*How to complete this task:* Once the line with "You are a computer-use" is found, write it out along with each later line exactly, through the end of the entries, skipping every picture.

++++ Dataset records ++++

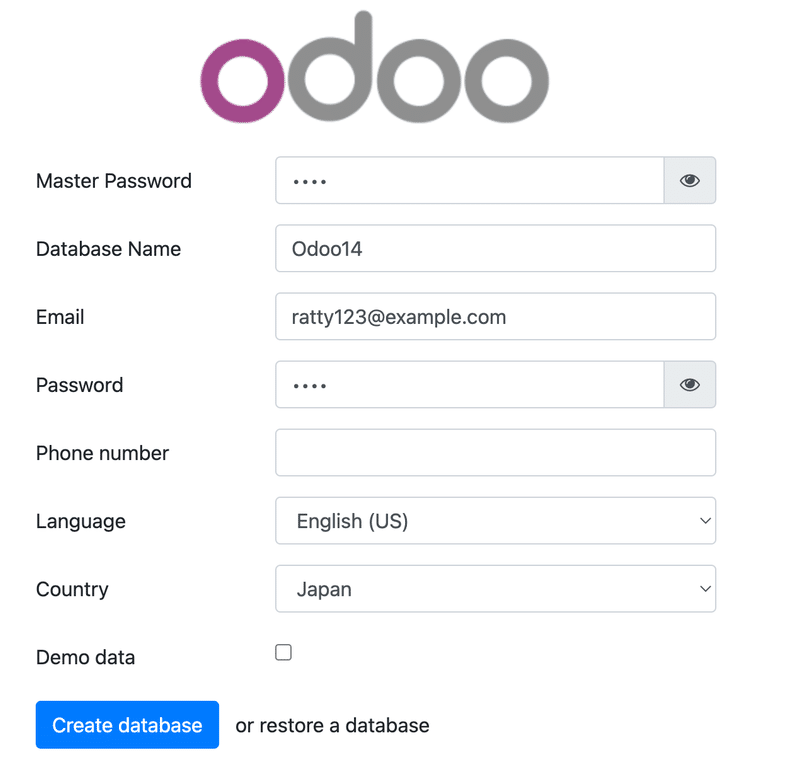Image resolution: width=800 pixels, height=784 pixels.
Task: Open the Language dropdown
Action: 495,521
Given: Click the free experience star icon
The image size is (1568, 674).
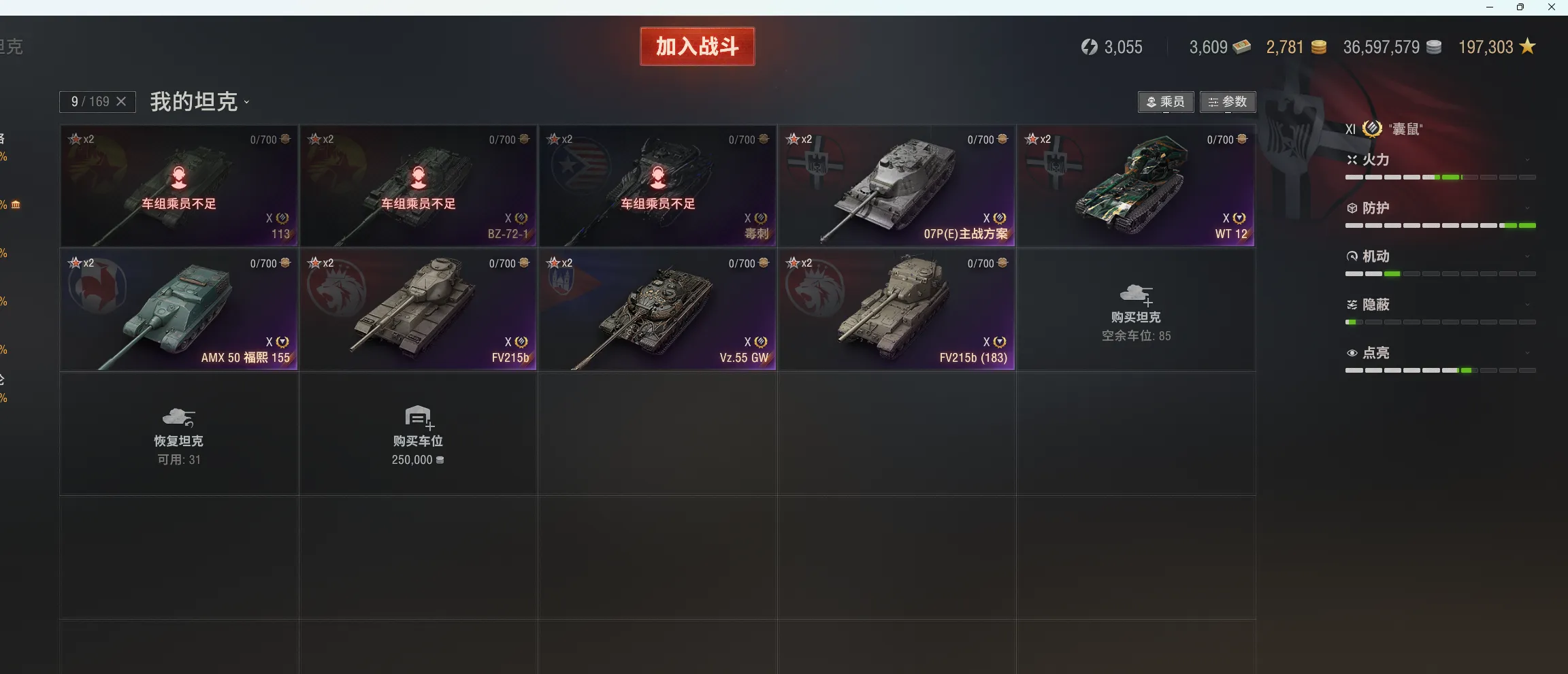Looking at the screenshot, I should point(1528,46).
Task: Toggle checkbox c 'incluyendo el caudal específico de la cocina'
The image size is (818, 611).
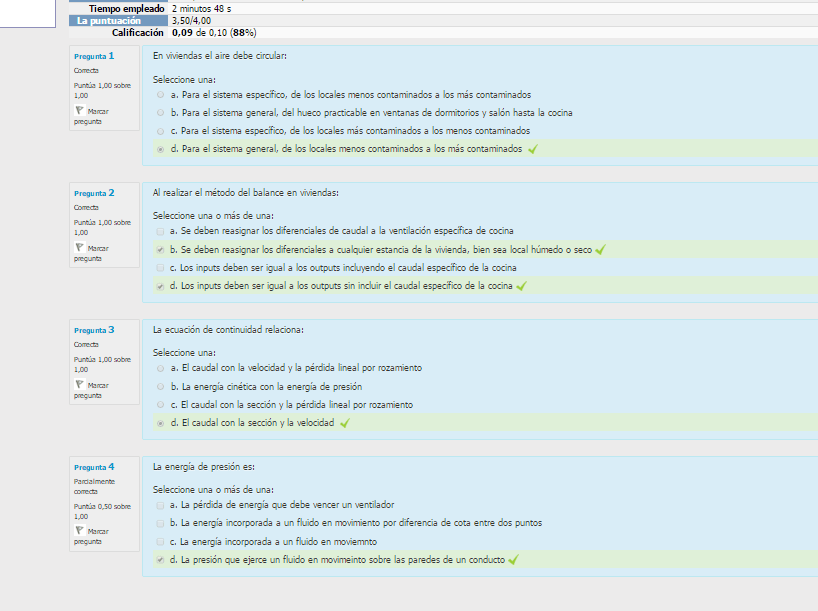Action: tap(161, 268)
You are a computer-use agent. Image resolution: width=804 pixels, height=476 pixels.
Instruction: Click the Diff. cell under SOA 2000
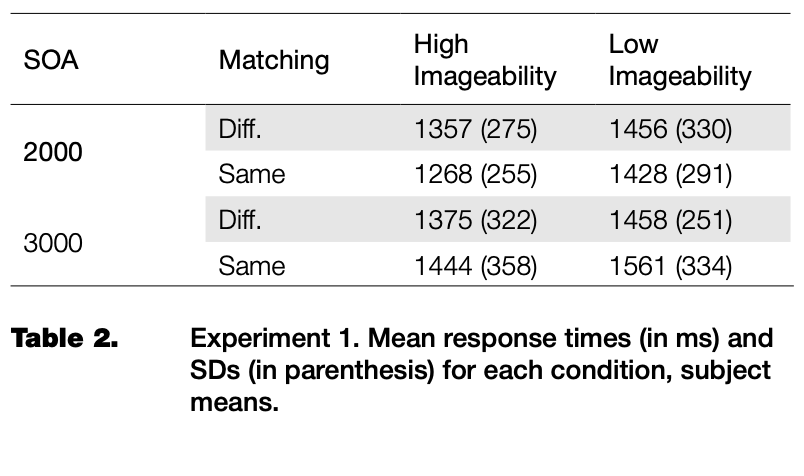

++++

*Written answer:*
You are a computer-use agent. Image resolution: width=804 pixels, height=476 pixels.
Instruction: Click the Diff. cell under SOA 2000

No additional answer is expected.